=== Extracted data ===
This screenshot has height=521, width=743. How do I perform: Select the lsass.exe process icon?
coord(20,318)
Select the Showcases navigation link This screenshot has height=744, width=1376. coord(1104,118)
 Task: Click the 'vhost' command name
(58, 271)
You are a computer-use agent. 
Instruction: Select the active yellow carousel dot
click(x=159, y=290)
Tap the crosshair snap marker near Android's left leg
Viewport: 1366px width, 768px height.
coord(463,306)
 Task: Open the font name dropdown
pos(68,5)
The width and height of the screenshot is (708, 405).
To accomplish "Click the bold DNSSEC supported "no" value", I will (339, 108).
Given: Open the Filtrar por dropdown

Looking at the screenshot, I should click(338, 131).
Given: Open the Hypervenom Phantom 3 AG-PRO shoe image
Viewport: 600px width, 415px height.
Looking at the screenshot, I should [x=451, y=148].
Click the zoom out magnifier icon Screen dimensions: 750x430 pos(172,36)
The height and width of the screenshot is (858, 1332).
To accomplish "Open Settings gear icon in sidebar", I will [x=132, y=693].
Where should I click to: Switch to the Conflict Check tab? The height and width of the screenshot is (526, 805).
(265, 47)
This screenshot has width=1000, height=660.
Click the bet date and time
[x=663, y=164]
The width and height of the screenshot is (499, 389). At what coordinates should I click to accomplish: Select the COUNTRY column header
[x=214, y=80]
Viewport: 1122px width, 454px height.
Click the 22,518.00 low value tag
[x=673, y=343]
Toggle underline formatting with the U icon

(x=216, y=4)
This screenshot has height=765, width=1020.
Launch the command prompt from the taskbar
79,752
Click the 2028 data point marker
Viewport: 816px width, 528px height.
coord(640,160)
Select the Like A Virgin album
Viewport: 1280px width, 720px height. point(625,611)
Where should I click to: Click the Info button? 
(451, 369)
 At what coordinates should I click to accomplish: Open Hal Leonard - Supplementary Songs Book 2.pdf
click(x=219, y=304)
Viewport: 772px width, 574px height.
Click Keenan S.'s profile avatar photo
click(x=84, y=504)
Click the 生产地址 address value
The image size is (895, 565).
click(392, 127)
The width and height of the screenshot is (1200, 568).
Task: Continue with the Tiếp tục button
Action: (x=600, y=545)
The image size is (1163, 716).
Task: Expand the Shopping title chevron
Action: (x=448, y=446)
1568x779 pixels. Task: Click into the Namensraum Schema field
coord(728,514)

=== Exercise brief ===
Faithfully write out the entire listing, line by line.

=== Task response ===
This screenshot has height=521, width=743. How do I perform: Select the lsass.exe process icon?
coord(20,318)
Select the Showcases navigation link This screenshot has height=744, width=1376. coord(1104,118)
 Task: Click the 'vhost' command name
(58, 271)
You are a computer-use agent. 
Instruction: Select the active yellow carousel dot
click(x=159, y=290)
Tap the crosshair snap marker near Android's left leg
Viewport: 1366px width, 768px height.
coord(463,306)
 Task: Open the font name dropdown
pos(68,5)
The width and height of the screenshot is (708, 405).
To accomplish "Click the bold DNSSEC supported "no" value", I will (339, 108).
Given: Open the Filtrar por dropdown

Looking at the screenshot, I should click(338, 131).
Given: Open the Hypervenom Phantom 3 AG-PRO shoe image
Viewport: 600px width, 415px height.
Looking at the screenshot, I should [x=451, y=148].
Click the zoom out magnifier icon Screen dimensions: 750x430 pos(172,36)
The height and width of the screenshot is (858, 1332).
To accomplish "Open Settings gear icon in sidebar", I will [x=132, y=693].
Where should I click to: Switch to the Conflict Check tab? The height and width of the screenshot is (526, 805).
(265, 47)
This screenshot has width=1000, height=660.
Click the bet date and time
[x=663, y=164]
The width and height of the screenshot is (499, 389). At what coordinates should I click to accomplish: Select the COUNTRY column header
[x=214, y=80]
Viewport: 1122px width, 454px height.
Click the 22,518.00 low value tag
[x=673, y=343]
Toggle underline formatting with the U icon

(x=216, y=4)
This screenshot has height=765, width=1020.
Launch the command prompt from the taskbar
79,752
Click the 2028 data point marker
Viewport: 816px width, 528px height.
coord(640,160)
Select the Like A Virgin album
Viewport: 1280px width, 720px height. point(625,611)
Where should I click to: Click the Info button? 
(451, 369)
 At what coordinates should I click to accomplish: Open Hal Leonard - Supplementary Songs Book 2.pdf
click(x=219, y=304)
Viewport: 772px width, 574px height.
Click Keenan S.'s profile avatar photo
click(x=84, y=504)
Click the 生产地址 address value
The image size is (895, 565).
click(392, 127)
The width and height of the screenshot is (1200, 568).
Task: Continue with the Tiếp tục button
Action: (x=600, y=545)
The image size is (1163, 716).
Task: Expand the Shopping title chevron
Action: (x=448, y=446)
1568x779 pixels. Task: Click into the Namensraum Schema field
coord(728,514)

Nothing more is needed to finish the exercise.